• What you should do: Below are records; copy every line among them that contains the word "Speltips".

====

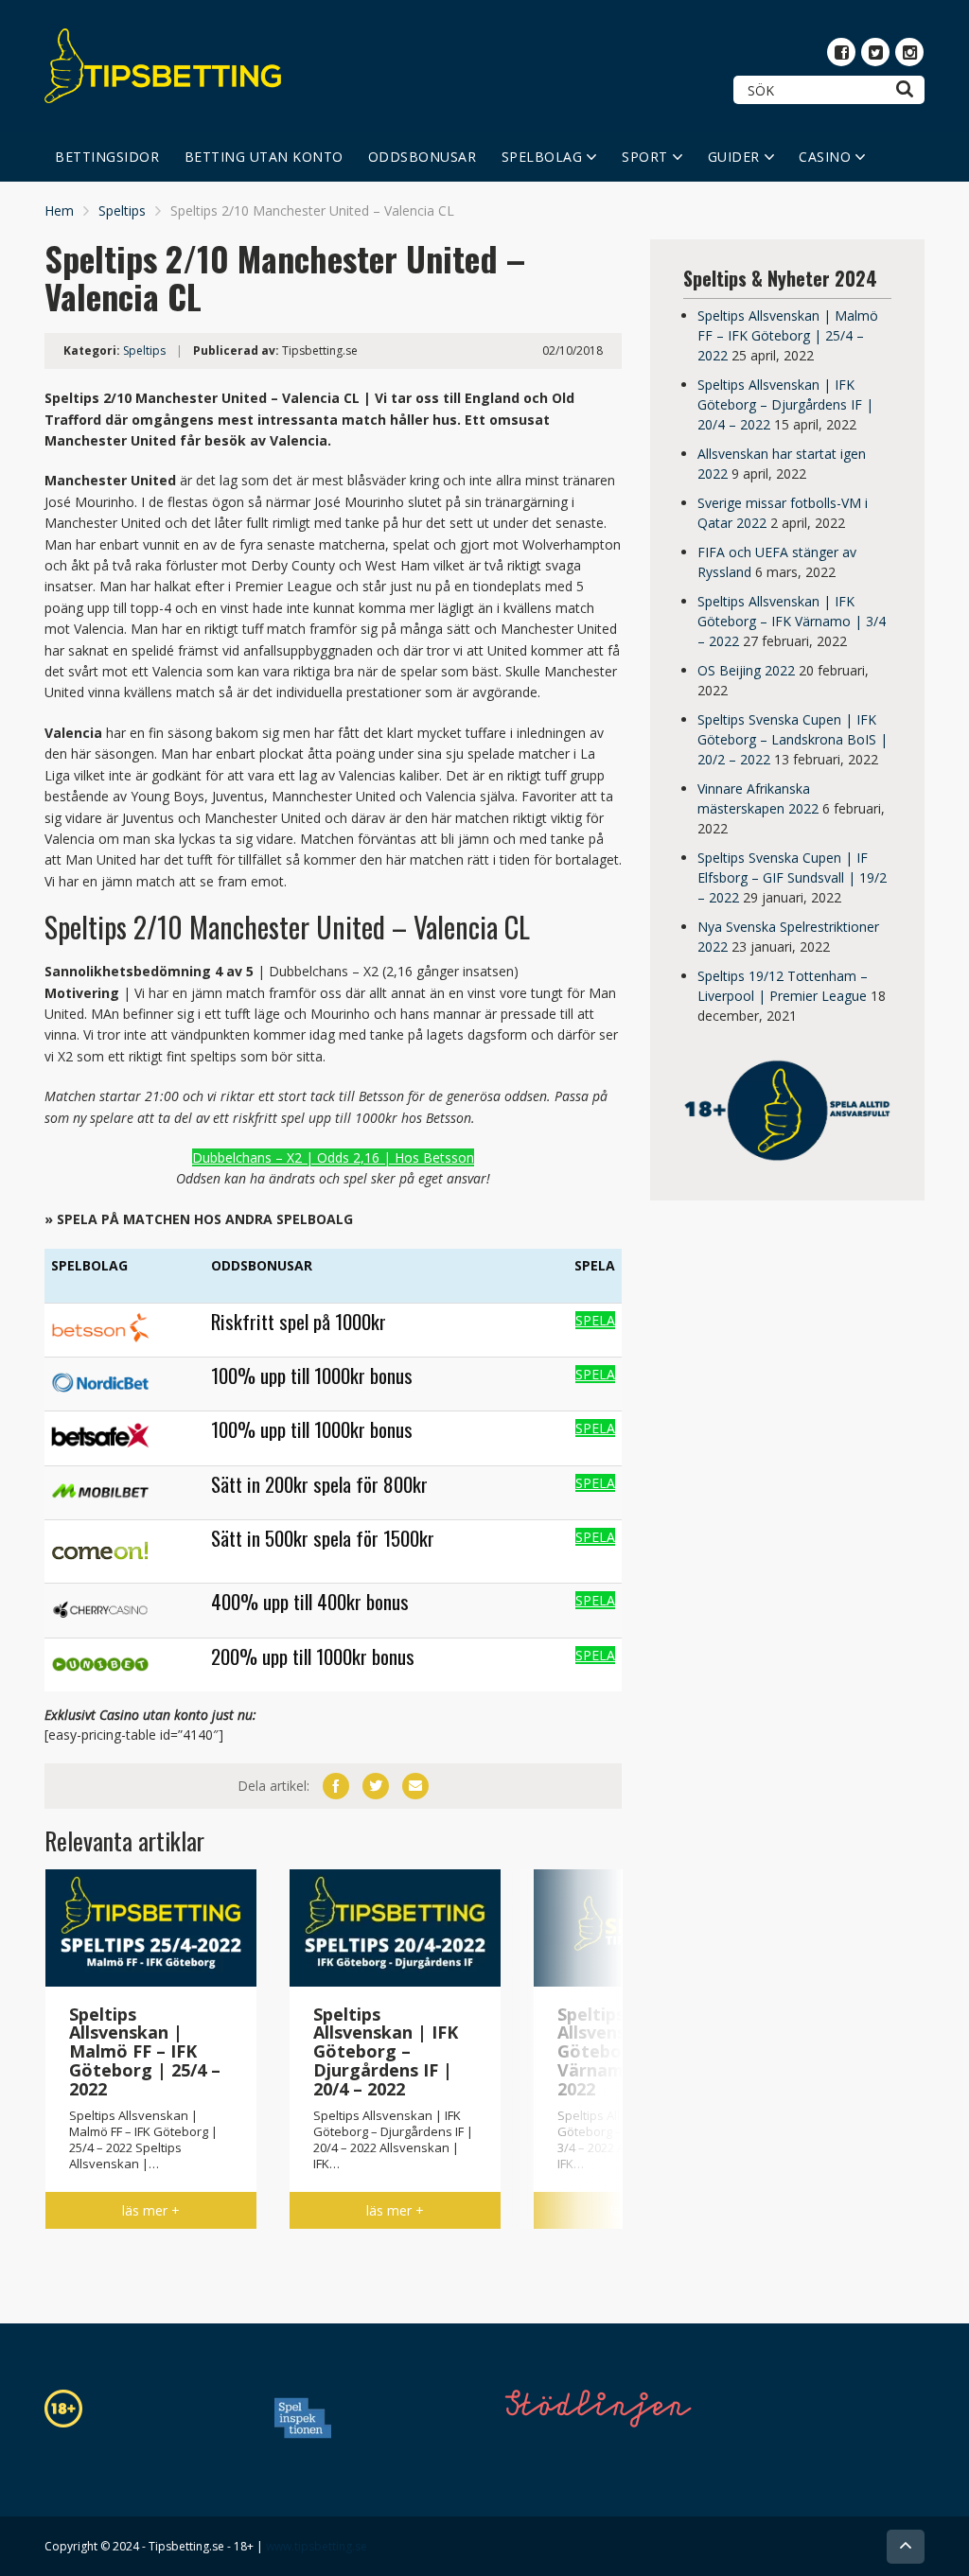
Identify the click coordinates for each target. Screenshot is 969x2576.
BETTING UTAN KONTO (264, 157)
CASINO (825, 157)
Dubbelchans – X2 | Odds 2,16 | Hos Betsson (333, 1157)
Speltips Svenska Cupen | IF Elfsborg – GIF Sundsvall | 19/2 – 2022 (792, 877)
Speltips (122, 210)
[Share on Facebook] (336, 1786)
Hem (59, 210)
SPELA (595, 1320)
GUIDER (734, 157)
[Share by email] (415, 1786)
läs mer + (151, 2210)
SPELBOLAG (542, 157)
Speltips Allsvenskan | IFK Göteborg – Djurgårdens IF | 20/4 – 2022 (785, 404)
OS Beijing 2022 (746, 670)
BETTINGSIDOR (107, 157)
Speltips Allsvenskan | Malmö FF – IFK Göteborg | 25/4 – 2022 (787, 335)
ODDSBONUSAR (422, 157)
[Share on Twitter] (375, 1786)
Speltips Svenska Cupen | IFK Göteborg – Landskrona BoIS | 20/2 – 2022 (792, 739)
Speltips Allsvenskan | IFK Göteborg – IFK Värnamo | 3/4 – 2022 (791, 621)
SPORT (645, 157)
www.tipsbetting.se (316, 2546)
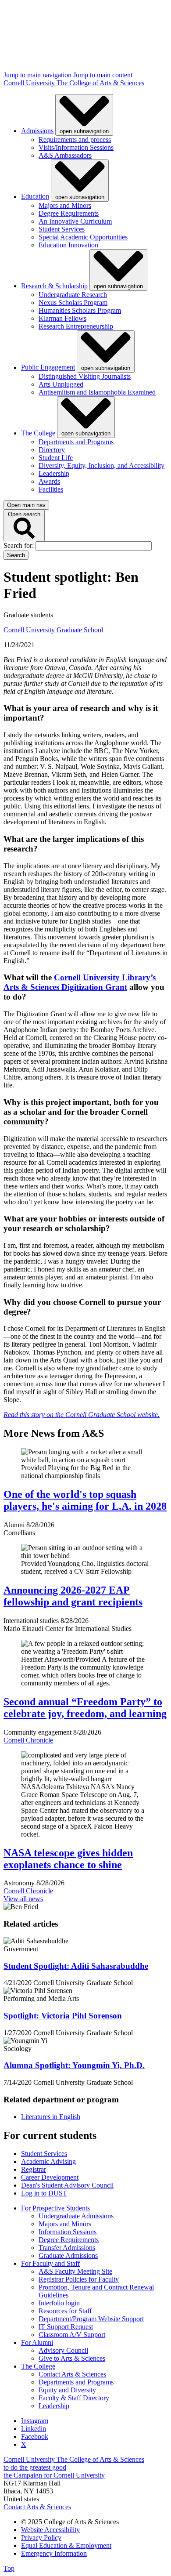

====

• Exercise answer:
Speltips Svenska Cupen | IF Elfsborg – GIF Sundsvall | 19/2 – 2022 (792, 877)
Speltips (122, 210)
Speltips Allsvenskan | IFK Göteborg – Djurgårdens IF | 20/4 – 2022 (785, 404)
Speltips Allsvenskan | Malmö FF – IFK Göteborg | 25/4 – 2022 (787, 335)
Speltips Svenska Cupen | IFK Göteborg – Landskrona BoIS | 20/2 – 2022 (792, 739)
Speltips Allsvenskan | IFK Göteborg – IFK Värnamo | 3/4 – 2022 (791, 621)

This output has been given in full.